Now if you want to change your definition or raise your bar or something, sure go for it, but without any parameters I think anyone on prime time on CNN or any major news channel is by definition popular.
My take is basically the same. The cable news media covers what their audience watches.
It's also worth noting that while MSNBC is the 2nd or 3rd most watched network (depending on the month) there are only about 1.6 million people regularly watching and that number is down 14% year over year. So even if they snub your candidate, it may not matter much at all.
I don't buy this thesis that all networks are equally bad.
They all want ratings yes, but some of them try to get ratings by appealing to people who are smart, who value information over grief-mongering. Who value data-driven news. Who are not numerically illiterate.
When there is misinformation we need news about that, to counteract the misinformation.
I do wish MSNBC had a program that analyzed the coverage, non-coverage, and misleading information by some other networks. That would give them ratings from people who value truth and true information, truly important information.
Thats really the wrong metric to look at. Yes they are the largest but the median age of their viewer base is 70 years old. They are mainstream only in a few circles but don't really represent the mainstream of America. In fact along with MSNBC/CNN(median age 65) they have declining viewership numbers. This is why all these networks are making a big push(failing) into streaming.
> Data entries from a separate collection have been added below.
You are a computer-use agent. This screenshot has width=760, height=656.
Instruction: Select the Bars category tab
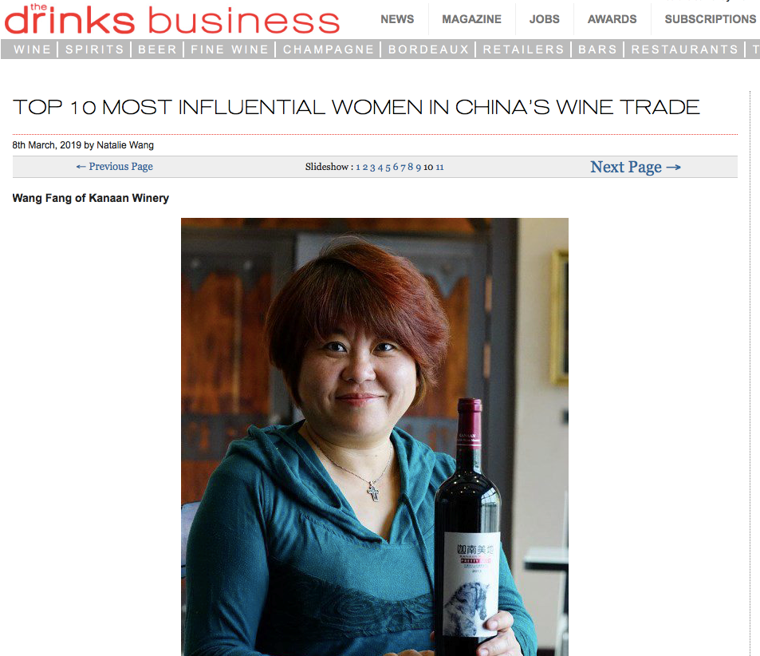tap(597, 49)
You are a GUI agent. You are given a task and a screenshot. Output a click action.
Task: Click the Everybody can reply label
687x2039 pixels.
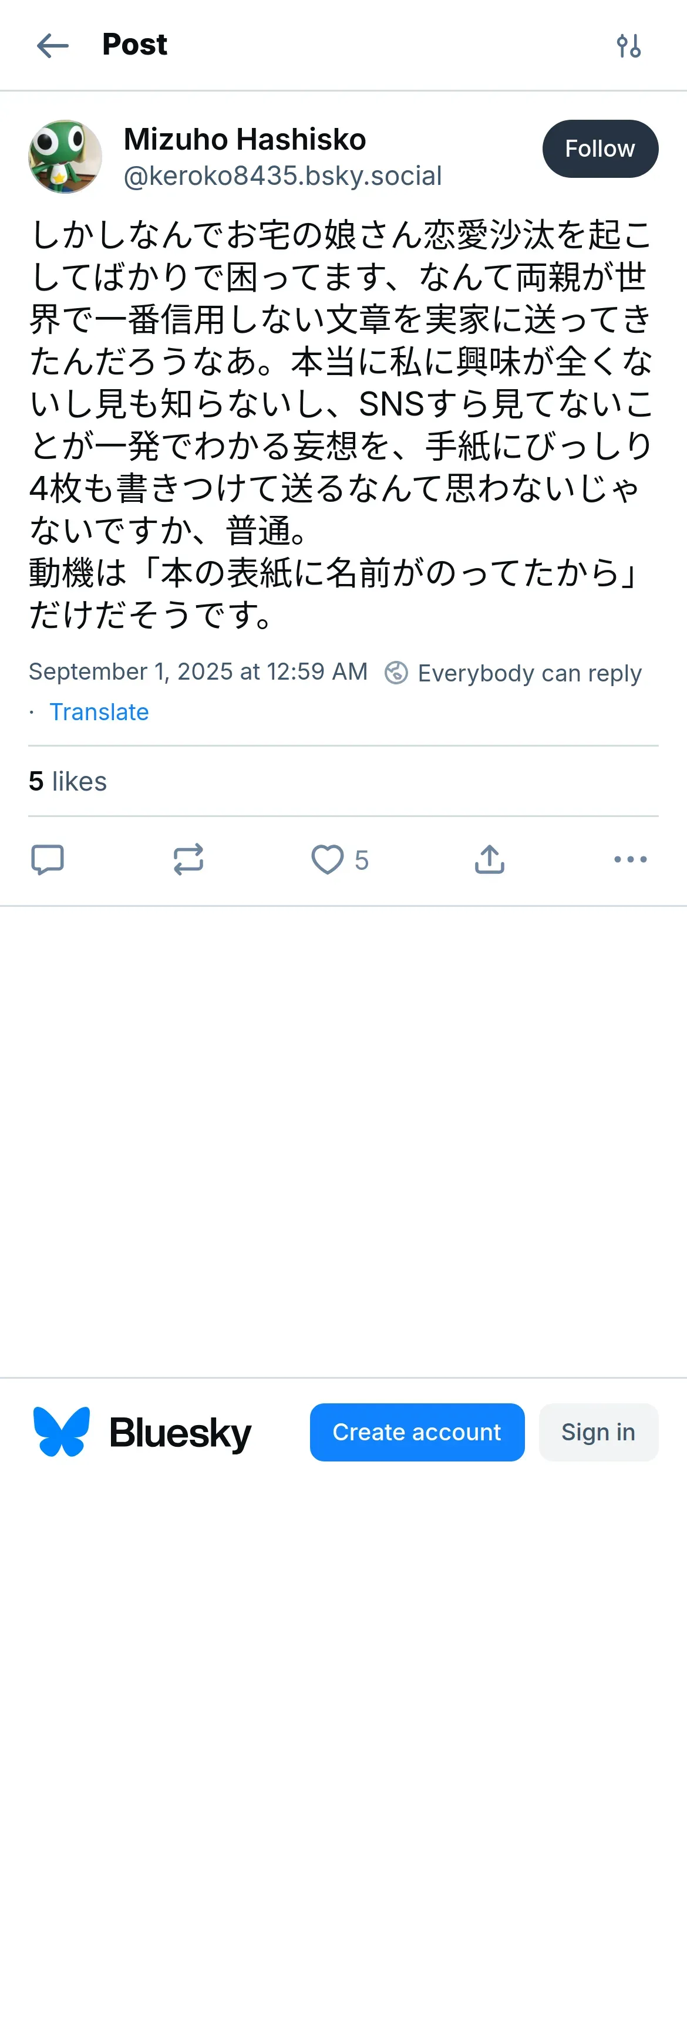click(x=529, y=673)
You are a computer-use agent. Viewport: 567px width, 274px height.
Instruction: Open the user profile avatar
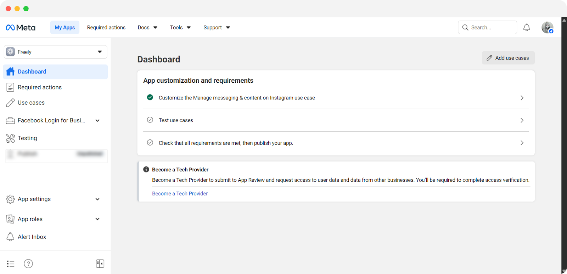point(547,28)
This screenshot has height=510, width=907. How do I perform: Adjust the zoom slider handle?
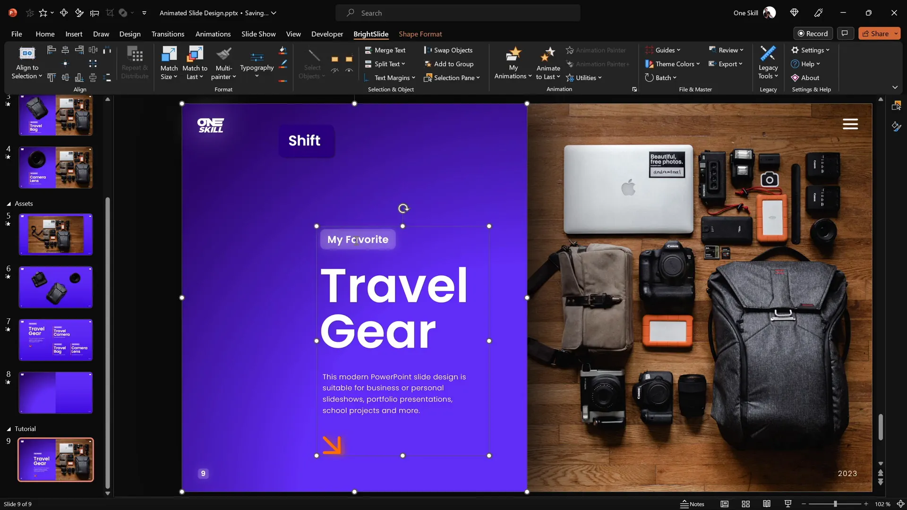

Probably double digit millions if you add it all together. There is likely a lot of overlap. "News junkies" watching ten newscasts equals ten views, but doesn't equal ten different viewers.
Maybe triple digits if you add the entire world together across all languages and cultures. But that might be pushing it.
The primary use of the news is signalling positions to the other side. Nobody is supposed to learn anything from it, just signal to other groups.
Sinclair viewership numbers dwarf MSNBC’s. They own local news affiliates reaching 40% of American households. MSNBC gets south of 2m viewers in prime time.
That is what passes for entertainment these days. Who do you thinking is following the feeds? Who is watching the cnn warrooms? The general public is rooting for or against whatever they believe.
Is that out of the norm of how daily television news and late night shows present their content? The only difference I see is the Veritas muckrakers’ tactic of going undercover as a sympathetic listener.